Assignment – Copy all the records below, switching "Identify" to "Find" and changing nothing else. Leave the pictures out.

START Entries provided

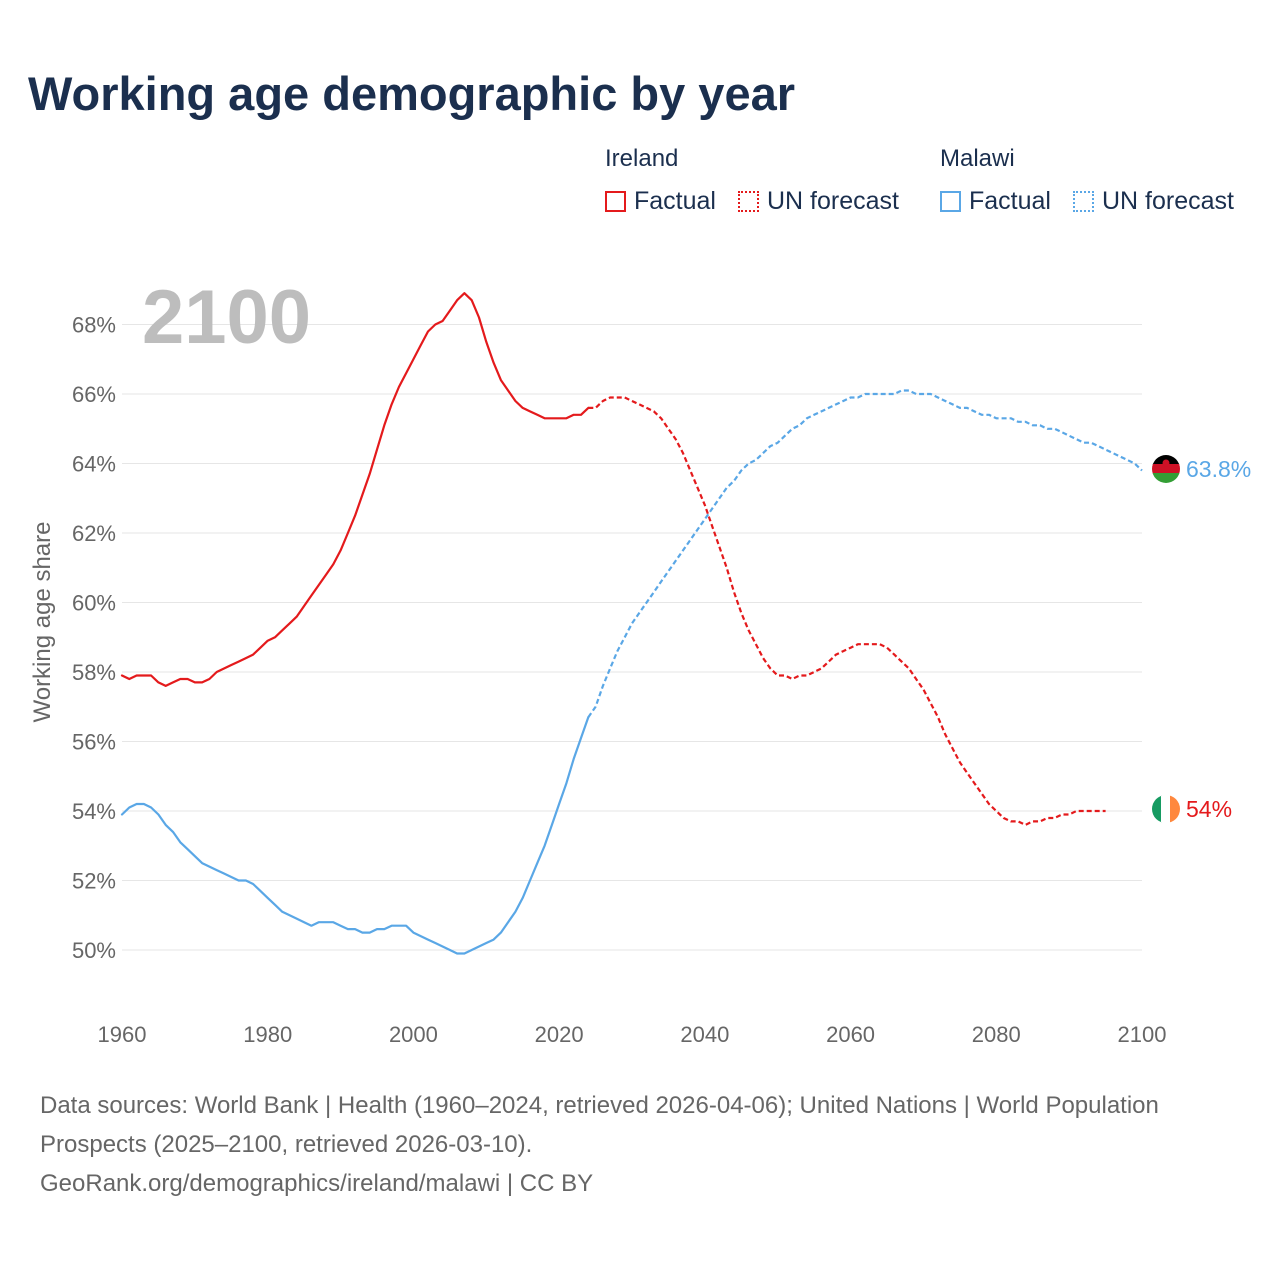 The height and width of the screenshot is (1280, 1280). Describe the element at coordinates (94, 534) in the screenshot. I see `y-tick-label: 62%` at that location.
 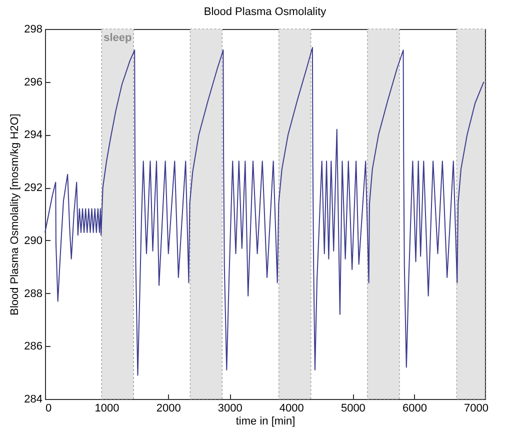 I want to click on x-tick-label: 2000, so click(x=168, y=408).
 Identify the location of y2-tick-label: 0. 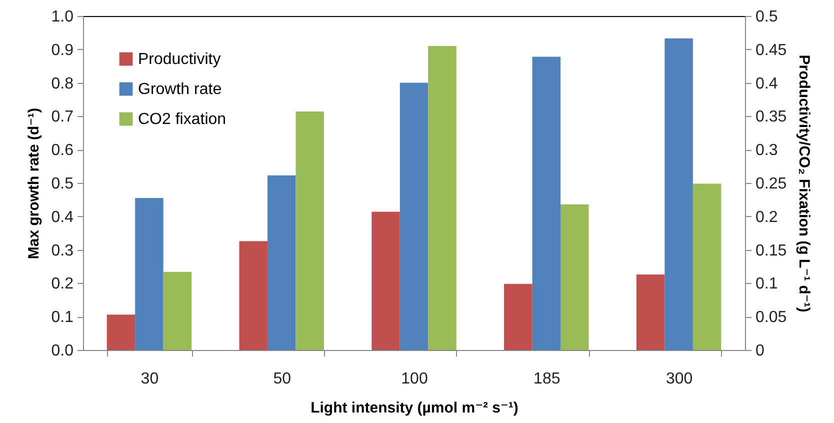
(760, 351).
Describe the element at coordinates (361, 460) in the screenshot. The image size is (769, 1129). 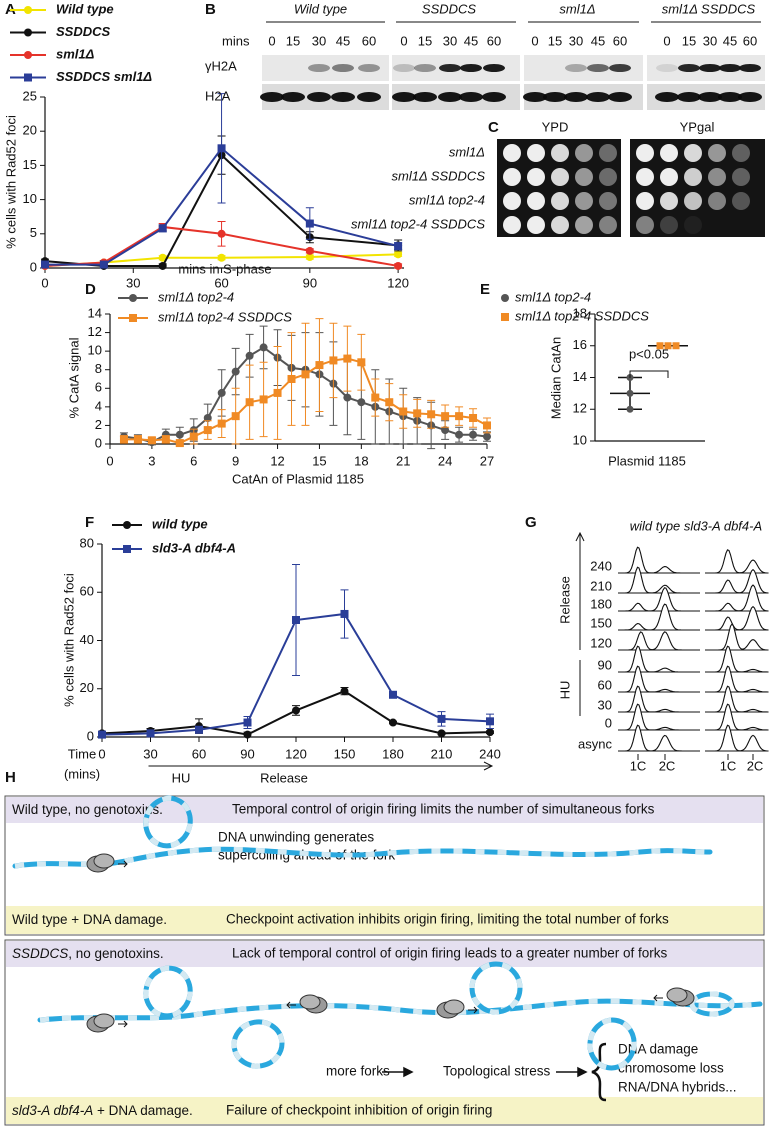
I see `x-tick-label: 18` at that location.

END Entries provided

Output for this exercise –
 The height and width of the screenshot is (1280, 1280). Describe the element at coordinates (94, 534) in the screenshot. I see `y-tick-label: 62%` at that location.
  I want to click on x-tick-label: 2000, so click(x=168, y=408).
 Find the location of y2-tick-label: 0. 
(760, 351).
Describe the element at coordinates (361, 460) in the screenshot. The image size is (769, 1129). 
I see `x-tick-label: 18` at that location.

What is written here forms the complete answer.